Crítica do
Segundo Caderno de O Globo (18/2/2015)
Crítica/ Bonitinha, Mas Ordinária
O Nelson Rodrigues de Bonitinha, Mas Ordinária,
escrita no início da década de 1960, ainda que reproduza as mais sensíveis
obsessões do autor – subterrâneos da família, perseguição à pureza absoluta, moralismo
cínico – deixa à mostra o frasista inigualável e o cronista folhetinesco. De
uma frase (“O mineiro só é solidário no câncer”) atribuída por Nelson ao jornalista
Otto Lara Resende, se desdobram sentimentos obscuros e reações melodramáticas de
um ex-contínuo, humilhado por sua condição subalterna e com a certeza de que
“não há salvação para o homem”. As atitudes pusilânimes dos personagens,
reveladas em episódios curtos e cortes elípticos, nivelam todos à igual canalhice
de um deles, o que é pretexto para mais uma das frases de efeito, aquela que os
nacionaliza: “No Brasil todo mundo é Peixoto”. Os diálogos secos, entrecortados
e econômicos contrabalançam o derramamento expositivo da trama, carregada de
situações que se apresentam como escaninhos para acomodar o ceticismo e a
inocência perdida.
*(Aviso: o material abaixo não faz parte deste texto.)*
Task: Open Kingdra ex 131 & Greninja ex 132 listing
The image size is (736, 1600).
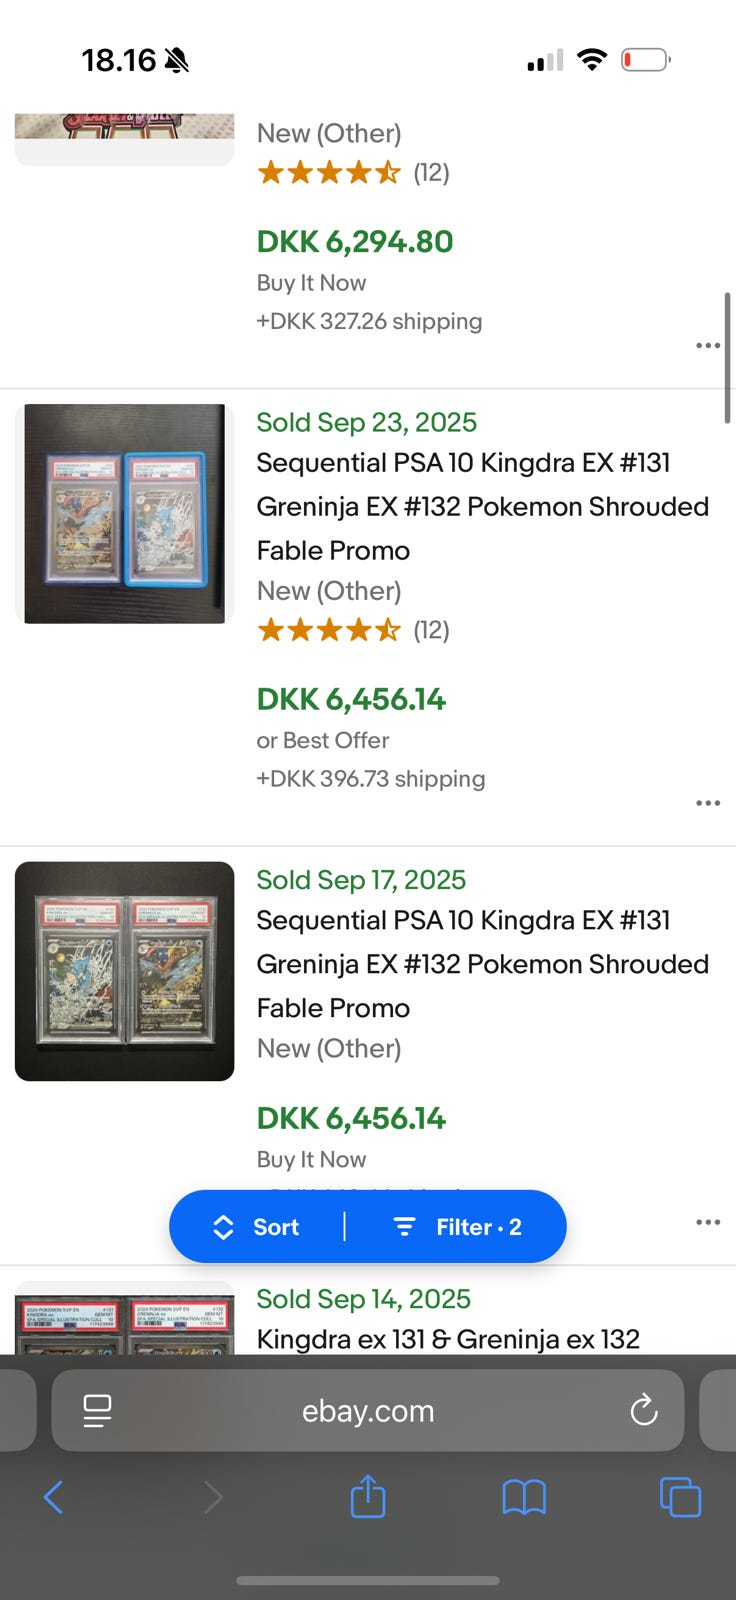Action: pyautogui.click(x=448, y=1339)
A agilidade e nervosismo da ação, que os diálogos tão bem
servem, impõem à narrativa um caráter plástico, em que o visual e a ambientação
surgem como linguagem identificada com o essencial do texto. O diretor
Alexandre Boccanera acentuou essa identidade com uma edição cinematográfica, em
que as cenas se tornam closes, e as interpretações, movimentos. Com cuidadosa
tesoura, eliminou personagens eventuais, recortou o aspecto sensual e picotou,
ainda mais, o fracionamento original, distribuindo os atores entre as cadeiras da
plateia, divididas com o público. Boccanera é responsável pela Cia. Teatro
Portátil, que explora a relação do ator com imagens animadas, o que tenta, uma
vez mais, utilizar nesta montagem. O que seria a continuidade de um trabalho de
integração de meios, é o maior desajuste da atual encenação. As projeções, em
especial dos desenhos em animação, são inexpressivas e nada acrescentam à
cenografia integrada de palco-plateia, e, de certa maneira, condicionam o
estilo de atuação do elenco, exigido como se fosse um conjunto de figuras. A
iluminação de Aurélio de Simoni procura esquentar
a atmosfera dos quadros, mas esbarra com a palidez do painel de fundo que
serve de tela. Ana Moura, Laura de Castro e Morena Cattoni se enquadram como
trio harmônico da performance corporal que domina a concepção do diretor de
fazer dos intérpretes, imagens em exibição. Guilherme Miranda projeta
linearmente os dilemas do ex-contínuo Edgar. Julia Schaeffer fica distante da
ambiguidade da jovem currada. Elisa Pinheiro apenas arranha as dubiedades da
Ritinha. Marcello Escorel, com presença e voz vigorosas, explora a sordidez do
Dr. Werneck. Em papéis de menos destaque, Anderson Cunha, Cláudio Gardin e
Marcio Freitas.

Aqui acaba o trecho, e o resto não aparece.